◆ RECORD SET ◆
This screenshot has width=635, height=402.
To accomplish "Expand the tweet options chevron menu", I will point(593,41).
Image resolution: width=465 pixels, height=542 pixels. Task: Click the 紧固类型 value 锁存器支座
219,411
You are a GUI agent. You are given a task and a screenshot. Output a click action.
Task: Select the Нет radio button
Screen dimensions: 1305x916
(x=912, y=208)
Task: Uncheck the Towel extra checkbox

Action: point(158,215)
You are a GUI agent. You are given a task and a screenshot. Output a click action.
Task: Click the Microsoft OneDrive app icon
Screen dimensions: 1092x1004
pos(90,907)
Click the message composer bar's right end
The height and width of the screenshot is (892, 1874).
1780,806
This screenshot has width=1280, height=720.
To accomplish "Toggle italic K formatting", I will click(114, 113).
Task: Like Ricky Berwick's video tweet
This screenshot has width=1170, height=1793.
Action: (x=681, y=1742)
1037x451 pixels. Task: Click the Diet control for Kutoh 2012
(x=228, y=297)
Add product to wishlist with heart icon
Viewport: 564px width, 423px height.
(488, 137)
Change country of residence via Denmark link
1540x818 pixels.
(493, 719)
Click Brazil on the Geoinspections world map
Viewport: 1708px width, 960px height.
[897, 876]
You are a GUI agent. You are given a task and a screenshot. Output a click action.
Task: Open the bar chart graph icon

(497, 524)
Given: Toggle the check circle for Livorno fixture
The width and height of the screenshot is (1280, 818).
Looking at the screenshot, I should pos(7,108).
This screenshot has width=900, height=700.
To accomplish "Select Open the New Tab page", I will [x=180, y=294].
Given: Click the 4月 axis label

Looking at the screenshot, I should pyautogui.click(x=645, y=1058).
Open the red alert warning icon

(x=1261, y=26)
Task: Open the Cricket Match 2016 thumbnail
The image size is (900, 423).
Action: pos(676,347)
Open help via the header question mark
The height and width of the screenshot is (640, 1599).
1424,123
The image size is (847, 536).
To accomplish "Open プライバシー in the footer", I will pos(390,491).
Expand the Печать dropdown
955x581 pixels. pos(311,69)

◆ TASK INSTRUCTIONS ◆
For this exercise, the answer is the lines from the one containing "Image resolution: width=465" through the end of the listing above, reproduced exactly.

◆ ANSWER ◆
Image resolution: width=465 pixels, height=542 pixels. Task: Click the 紧固类型 value 锁存器支座
219,411
You are a GUI agent. You are given a task and a screenshot. Output a click action.
Task: Select the Нет radio button
Screen dimensions: 1305x916
(x=912, y=208)
Task: Uncheck the Towel extra checkbox

Action: point(158,215)
You are a GUI agent. You are given a task and a screenshot. Output a click action.
Task: Click the Microsoft OneDrive app icon
Screen dimensions: 1092x1004
pos(90,907)
Click the message composer bar's right end
The height and width of the screenshot is (892, 1874).
1780,806
This screenshot has width=1280, height=720.
To accomplish "Toggle italic K formatting", I will click(114, 113).
Task: Like Ricky Berwick's video tweet
This screenshot has width=1170, height=1793.
Action: (x=681, y=1742)
1037x451 pixels. Task: Click the Diet control for Kutoh 2012
(x=228, y=297)
Add product to wishlist with heart icon
Viewport: 564px width, 423px height.
(488, 137)
Change country of residence via Denmark link
1540x818 pixels.
(493, 719)
Click Brazil on the Geoinspections world map
Viewport: 1708px width, 960px height.
[897, 876]
You are a GUI agent. You are given a task and a screenshot. Output a click action.
Task: Open the bar chart graph icon

(497, 524)
Given: Toggle the check circle for Livorno fixture
The width and height of the screenshot is (1280, 818).
Looking at the screenshot, I should pos(7,108).
This screenshot has width=900, height=700.
To accomplish "Select Open the New Tab page", I will [x=180, y=294].
Given: Click the 4月 axis label

Looking at the screenshot, I should pyautogui.click(x=645, y=1058).
Open the red alert warning icon

(x=1261, y=26)
Task: Open the Cricket Match 2016 thumbnail
The image size is (900, 423).
Action: pos(676,347)
Open help via the header question mark
The height and width of the screenshot is (640, 1599).
1424,123
The image size is (847, 536).
To accomplish "Open プライバシー in the footer", I will pos(390,491).
Expand the Печать dropdown
955x581 pixels. pos(311,69)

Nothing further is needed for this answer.